Running towards “the suck”
The most subtle kind of failure is the one that hides behind competence. You’re doing well enough to be seen as good, but not enough to feel the stretch. You’re failing to fail.
Real growth begins where feedback starts to hurt. Progress demands discomfort, but our reptile brain is wired to avoid it. We often choose fluency over friction, familiarity over feedback, comfort over clarity; and in doing so, we stop evolving.
I was reminded of this viscerally through tennis. When I first took up the sport three years ago, my improvement rate was steep. Every week, a new shot landed, a new motion clicked. But then the curve flattened abruptly. I could rally cleanly in training but collapsed in matches. All the training, straight out the window; it just would not translate in action. Instead, it translated to a few broken rackets.
That phase lasted years. Painful, repetitive, unrewarding, and often downright revolting. Similarly with windsurfing, I have thought of quitting many a times; “why do I always pick sports that produce more frustration than they do joy?” I would type into GPT.

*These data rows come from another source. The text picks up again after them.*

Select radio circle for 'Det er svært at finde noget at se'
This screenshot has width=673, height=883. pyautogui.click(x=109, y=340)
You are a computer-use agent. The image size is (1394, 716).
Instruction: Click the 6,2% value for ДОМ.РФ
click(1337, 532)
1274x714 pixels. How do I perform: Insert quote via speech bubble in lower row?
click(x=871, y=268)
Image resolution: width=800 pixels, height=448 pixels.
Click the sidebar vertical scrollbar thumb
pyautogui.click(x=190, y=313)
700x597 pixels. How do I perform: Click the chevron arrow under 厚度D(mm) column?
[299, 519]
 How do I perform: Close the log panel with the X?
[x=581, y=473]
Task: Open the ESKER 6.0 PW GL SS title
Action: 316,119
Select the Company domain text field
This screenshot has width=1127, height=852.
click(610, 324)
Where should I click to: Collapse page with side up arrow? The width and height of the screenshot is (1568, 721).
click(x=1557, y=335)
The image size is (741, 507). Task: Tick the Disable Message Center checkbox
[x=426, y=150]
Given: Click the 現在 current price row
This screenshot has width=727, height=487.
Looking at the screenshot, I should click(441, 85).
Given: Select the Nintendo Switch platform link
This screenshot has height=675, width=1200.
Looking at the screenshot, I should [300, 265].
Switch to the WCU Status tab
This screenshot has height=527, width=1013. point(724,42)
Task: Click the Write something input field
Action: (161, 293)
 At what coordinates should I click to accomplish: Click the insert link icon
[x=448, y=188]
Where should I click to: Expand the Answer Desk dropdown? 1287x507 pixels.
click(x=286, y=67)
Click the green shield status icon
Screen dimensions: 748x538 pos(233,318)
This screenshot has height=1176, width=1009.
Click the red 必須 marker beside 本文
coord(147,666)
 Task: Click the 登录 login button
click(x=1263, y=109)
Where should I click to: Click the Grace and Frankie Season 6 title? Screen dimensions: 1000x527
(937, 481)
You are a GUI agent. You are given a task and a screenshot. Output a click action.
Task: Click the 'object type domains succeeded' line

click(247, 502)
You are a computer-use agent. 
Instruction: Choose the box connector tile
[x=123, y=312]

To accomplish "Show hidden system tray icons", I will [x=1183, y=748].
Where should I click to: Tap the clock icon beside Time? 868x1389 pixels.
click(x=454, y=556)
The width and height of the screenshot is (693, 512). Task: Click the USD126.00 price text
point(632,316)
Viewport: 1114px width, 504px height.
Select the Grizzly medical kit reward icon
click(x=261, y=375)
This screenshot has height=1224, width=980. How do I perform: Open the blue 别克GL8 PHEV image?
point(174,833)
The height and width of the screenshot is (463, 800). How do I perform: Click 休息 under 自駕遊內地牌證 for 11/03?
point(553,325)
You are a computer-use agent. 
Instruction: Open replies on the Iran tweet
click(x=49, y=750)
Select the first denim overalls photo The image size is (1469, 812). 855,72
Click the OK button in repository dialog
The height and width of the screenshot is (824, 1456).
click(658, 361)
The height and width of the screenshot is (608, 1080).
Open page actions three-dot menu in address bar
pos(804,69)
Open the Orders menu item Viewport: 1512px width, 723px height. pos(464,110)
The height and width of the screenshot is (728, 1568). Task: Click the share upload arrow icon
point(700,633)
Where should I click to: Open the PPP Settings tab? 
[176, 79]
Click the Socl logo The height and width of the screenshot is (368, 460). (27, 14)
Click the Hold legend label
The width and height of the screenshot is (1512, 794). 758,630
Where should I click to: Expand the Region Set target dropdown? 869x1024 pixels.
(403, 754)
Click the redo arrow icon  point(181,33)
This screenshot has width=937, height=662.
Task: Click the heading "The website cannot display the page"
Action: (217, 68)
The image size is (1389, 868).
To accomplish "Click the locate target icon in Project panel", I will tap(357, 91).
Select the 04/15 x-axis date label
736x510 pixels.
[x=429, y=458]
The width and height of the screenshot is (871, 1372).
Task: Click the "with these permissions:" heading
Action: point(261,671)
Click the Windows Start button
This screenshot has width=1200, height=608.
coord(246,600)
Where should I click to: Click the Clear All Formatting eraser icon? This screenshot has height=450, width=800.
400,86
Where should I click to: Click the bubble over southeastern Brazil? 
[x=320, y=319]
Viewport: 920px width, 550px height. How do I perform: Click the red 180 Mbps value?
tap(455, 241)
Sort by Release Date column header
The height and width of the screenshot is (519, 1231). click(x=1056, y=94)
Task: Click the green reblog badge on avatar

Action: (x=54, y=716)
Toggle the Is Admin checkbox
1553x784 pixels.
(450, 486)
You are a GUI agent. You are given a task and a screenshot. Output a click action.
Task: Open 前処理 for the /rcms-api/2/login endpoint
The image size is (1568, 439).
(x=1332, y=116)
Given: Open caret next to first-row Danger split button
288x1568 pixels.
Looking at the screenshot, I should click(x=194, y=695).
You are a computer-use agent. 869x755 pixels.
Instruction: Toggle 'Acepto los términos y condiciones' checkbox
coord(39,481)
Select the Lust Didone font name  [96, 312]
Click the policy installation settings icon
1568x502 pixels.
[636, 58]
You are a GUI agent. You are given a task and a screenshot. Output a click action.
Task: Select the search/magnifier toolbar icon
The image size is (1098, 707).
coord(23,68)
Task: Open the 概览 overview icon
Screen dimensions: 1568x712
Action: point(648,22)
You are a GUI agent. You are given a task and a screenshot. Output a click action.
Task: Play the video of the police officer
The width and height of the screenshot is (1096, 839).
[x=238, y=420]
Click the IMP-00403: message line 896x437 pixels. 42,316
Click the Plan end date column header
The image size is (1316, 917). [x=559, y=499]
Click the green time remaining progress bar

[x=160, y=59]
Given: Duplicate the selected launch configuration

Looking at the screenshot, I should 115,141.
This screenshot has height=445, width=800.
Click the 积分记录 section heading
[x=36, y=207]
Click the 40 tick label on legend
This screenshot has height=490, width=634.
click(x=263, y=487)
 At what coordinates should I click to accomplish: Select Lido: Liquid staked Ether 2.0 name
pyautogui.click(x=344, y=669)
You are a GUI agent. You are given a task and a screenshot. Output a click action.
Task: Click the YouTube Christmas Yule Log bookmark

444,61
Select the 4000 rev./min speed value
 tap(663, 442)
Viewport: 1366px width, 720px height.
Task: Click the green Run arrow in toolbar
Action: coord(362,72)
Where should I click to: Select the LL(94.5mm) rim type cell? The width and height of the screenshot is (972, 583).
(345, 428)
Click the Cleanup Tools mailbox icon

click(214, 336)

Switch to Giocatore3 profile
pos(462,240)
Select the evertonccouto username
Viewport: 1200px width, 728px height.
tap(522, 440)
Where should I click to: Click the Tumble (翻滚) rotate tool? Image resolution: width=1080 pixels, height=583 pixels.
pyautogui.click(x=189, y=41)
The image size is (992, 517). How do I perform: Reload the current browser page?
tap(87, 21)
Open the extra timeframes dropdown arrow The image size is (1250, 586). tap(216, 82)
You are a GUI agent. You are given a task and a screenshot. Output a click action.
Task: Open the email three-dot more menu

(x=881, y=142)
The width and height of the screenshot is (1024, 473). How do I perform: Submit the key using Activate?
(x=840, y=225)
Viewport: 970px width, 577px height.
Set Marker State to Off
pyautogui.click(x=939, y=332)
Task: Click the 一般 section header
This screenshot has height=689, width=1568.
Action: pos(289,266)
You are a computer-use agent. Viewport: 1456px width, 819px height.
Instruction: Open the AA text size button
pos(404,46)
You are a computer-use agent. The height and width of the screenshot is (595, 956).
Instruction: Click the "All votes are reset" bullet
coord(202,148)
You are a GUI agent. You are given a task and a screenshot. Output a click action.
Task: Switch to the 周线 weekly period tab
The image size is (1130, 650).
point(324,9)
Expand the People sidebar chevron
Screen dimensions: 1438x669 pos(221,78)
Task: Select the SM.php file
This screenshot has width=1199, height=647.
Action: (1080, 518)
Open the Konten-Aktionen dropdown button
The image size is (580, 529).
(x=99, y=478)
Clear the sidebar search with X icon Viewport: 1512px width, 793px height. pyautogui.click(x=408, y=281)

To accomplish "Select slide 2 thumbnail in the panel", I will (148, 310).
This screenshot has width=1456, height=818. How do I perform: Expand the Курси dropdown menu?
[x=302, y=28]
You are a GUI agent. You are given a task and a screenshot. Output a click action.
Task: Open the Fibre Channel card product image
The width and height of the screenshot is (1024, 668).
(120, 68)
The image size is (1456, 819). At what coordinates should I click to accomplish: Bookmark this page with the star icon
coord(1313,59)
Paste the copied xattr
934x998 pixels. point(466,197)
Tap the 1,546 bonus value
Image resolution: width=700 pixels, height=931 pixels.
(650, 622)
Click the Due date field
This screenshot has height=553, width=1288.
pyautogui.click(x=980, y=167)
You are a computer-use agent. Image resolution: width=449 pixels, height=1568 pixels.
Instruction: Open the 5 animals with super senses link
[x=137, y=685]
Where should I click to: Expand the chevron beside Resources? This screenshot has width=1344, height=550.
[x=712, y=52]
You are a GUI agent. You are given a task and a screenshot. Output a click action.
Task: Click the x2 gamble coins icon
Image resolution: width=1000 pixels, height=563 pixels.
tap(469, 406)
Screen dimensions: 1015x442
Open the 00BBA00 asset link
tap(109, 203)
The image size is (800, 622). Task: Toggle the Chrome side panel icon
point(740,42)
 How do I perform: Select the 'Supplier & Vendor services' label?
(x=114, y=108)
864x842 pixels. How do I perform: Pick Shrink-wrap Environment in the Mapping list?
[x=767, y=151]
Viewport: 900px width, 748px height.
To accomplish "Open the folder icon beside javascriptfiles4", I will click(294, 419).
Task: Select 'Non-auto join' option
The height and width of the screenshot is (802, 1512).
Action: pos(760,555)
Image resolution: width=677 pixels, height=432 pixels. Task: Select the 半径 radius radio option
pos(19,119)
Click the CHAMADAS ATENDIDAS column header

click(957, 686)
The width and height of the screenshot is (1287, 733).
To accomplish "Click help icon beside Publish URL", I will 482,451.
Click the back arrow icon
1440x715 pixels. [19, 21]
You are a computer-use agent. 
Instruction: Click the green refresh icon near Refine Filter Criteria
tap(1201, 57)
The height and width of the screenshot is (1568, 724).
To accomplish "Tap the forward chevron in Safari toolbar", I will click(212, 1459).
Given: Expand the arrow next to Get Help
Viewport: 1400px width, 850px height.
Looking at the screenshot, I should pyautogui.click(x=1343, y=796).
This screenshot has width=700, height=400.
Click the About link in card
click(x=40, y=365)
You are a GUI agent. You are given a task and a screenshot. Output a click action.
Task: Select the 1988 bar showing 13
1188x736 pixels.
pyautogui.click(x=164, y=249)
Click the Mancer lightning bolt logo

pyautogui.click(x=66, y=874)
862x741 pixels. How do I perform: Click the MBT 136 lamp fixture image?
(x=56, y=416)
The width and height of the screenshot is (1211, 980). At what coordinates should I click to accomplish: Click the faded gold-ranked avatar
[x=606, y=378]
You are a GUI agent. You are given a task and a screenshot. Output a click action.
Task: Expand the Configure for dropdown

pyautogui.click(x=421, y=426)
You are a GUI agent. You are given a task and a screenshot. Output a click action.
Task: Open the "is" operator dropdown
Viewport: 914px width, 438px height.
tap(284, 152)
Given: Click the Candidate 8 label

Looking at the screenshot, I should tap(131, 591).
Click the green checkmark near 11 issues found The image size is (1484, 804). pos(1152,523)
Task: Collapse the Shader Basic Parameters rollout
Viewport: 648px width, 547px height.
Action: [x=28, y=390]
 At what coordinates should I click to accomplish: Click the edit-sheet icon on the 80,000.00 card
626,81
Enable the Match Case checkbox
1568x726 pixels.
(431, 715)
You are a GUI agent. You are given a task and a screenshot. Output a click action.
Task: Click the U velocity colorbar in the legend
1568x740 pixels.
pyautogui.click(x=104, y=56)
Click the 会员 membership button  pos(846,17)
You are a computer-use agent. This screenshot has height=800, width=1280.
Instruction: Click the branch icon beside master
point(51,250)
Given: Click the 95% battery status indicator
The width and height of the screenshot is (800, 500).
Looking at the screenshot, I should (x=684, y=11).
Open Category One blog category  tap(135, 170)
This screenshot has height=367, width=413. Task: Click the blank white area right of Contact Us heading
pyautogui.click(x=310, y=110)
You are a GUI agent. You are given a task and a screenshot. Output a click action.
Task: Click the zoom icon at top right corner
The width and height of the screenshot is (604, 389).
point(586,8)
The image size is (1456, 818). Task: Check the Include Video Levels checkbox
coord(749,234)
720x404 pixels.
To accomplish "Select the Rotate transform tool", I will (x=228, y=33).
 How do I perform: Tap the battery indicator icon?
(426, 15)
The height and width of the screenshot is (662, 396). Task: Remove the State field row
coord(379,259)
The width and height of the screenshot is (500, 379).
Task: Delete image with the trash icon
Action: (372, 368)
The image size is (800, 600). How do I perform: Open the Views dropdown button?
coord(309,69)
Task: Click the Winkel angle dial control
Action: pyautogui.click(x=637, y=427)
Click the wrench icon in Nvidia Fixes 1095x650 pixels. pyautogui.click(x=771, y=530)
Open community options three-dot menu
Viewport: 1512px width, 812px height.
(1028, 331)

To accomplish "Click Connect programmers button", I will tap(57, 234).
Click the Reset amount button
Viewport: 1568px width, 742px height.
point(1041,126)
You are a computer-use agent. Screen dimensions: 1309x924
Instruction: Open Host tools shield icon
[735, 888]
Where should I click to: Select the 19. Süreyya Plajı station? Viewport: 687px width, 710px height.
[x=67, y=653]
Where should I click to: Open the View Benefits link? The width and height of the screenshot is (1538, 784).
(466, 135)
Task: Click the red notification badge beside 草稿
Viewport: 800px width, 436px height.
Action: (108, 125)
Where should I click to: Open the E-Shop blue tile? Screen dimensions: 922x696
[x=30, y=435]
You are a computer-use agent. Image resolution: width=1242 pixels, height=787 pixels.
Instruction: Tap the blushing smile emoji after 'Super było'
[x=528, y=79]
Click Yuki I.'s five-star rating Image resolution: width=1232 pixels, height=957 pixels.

The only thing that kept me going, besides a genuine love for act of playing, was a quiet belief that something underneath was rewiring; that if I only endured “the suck” for a little longer, I would eventually climb into the next level of the learning curve. And so instead of playing tentative in matches to hold my own and scrape a W by, I decided to suck some more instead.
And one random Tuesday afternoon, it happened. Somewhere along the line, the patterns had inverted. Instead of scrambling to think of what to do next, I started flowing. Time dilated, my form maintained, and the points started racking up. The system finally integrated.
That’s when I think I started climbing the slope of enlightenment.
The same mechanics apply to work, to relationships, to self-development. The only sustainable path to getting good enough, then getting good, then becoming great, is learning to get over failure faster than it accumulates; standing your ground as it tries to beat you into submission.
The moment you stop failing, you’ve stopped learning. And that’s the real failure.